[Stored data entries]
__________
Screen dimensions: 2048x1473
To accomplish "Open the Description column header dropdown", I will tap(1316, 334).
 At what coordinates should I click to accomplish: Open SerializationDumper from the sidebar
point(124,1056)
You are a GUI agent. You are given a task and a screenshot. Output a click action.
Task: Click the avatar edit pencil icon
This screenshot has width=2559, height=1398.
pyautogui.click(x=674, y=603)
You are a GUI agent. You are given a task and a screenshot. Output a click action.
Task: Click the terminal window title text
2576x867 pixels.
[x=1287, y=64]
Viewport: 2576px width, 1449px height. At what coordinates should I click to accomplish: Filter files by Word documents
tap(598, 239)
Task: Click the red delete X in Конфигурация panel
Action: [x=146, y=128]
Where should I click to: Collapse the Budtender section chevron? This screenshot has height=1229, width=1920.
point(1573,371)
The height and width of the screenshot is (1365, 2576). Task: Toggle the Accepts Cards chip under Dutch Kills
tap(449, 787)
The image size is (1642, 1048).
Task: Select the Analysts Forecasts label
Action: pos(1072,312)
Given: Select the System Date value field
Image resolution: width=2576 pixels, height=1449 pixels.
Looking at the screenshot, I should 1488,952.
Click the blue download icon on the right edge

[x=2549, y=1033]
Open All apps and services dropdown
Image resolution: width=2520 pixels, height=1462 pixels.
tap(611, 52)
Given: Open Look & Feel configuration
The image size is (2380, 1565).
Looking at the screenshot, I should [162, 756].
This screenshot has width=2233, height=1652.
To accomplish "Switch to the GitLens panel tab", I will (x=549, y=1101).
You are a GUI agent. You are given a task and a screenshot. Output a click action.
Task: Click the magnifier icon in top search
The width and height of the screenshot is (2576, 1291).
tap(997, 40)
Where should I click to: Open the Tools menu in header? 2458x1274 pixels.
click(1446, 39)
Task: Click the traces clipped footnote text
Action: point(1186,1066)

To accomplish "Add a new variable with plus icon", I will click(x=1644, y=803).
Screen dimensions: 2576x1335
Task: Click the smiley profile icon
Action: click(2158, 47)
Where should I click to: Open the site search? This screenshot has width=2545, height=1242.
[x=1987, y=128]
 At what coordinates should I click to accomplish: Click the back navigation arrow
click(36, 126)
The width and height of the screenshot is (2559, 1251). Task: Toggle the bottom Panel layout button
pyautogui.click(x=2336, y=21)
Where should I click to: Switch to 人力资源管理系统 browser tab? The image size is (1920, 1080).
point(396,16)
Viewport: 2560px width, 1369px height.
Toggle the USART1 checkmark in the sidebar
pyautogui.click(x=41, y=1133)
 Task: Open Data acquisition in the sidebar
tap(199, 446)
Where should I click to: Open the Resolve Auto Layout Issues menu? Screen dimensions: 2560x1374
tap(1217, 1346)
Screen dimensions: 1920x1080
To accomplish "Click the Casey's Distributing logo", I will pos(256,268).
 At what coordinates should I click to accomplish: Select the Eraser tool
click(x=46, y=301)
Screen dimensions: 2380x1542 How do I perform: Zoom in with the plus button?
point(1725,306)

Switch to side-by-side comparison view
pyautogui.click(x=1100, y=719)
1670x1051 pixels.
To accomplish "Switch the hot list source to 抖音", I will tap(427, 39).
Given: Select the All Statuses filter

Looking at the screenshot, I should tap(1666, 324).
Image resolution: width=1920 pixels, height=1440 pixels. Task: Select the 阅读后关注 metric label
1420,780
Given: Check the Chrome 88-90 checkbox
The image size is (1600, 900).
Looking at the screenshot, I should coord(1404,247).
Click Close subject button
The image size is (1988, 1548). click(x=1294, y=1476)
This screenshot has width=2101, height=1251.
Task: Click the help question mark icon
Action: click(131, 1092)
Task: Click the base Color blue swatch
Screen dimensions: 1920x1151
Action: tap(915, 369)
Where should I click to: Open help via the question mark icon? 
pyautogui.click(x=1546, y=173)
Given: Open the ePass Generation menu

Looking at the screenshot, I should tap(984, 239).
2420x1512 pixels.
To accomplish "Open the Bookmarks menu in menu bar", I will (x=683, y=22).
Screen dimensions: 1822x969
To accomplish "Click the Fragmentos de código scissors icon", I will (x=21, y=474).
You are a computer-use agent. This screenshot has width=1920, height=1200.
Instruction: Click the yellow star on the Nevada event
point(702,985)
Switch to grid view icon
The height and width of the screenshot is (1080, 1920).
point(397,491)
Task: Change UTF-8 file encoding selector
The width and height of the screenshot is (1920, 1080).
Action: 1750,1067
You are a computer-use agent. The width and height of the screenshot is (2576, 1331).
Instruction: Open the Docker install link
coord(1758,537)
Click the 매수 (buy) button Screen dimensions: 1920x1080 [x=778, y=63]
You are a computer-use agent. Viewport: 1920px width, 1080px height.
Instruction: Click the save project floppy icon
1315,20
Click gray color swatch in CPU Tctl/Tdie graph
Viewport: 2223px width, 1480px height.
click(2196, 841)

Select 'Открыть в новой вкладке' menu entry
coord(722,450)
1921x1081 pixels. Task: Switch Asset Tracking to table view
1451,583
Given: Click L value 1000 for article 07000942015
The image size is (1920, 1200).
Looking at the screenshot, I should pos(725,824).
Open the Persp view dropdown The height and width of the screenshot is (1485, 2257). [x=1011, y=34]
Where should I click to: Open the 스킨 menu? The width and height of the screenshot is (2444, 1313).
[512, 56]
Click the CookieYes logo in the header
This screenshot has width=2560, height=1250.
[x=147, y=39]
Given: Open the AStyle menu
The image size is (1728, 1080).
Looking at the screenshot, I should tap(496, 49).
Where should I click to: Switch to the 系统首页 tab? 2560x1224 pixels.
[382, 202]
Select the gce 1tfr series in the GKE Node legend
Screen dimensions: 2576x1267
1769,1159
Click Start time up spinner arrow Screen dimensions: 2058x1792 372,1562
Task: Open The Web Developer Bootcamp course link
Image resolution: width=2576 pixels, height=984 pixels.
__________
• EXERCISE DETAILS:
Show every line from the entries that includes the word "computer".

• EXERCISE RESPONSE:
You are a computer-use agent. This screenshot has width=1920, height=1200.
You are a computer-use agent. The width and height of the screenshot is (2576, 1331).
You are a computer-use agent. Viewport: 1920px width, 1080px height.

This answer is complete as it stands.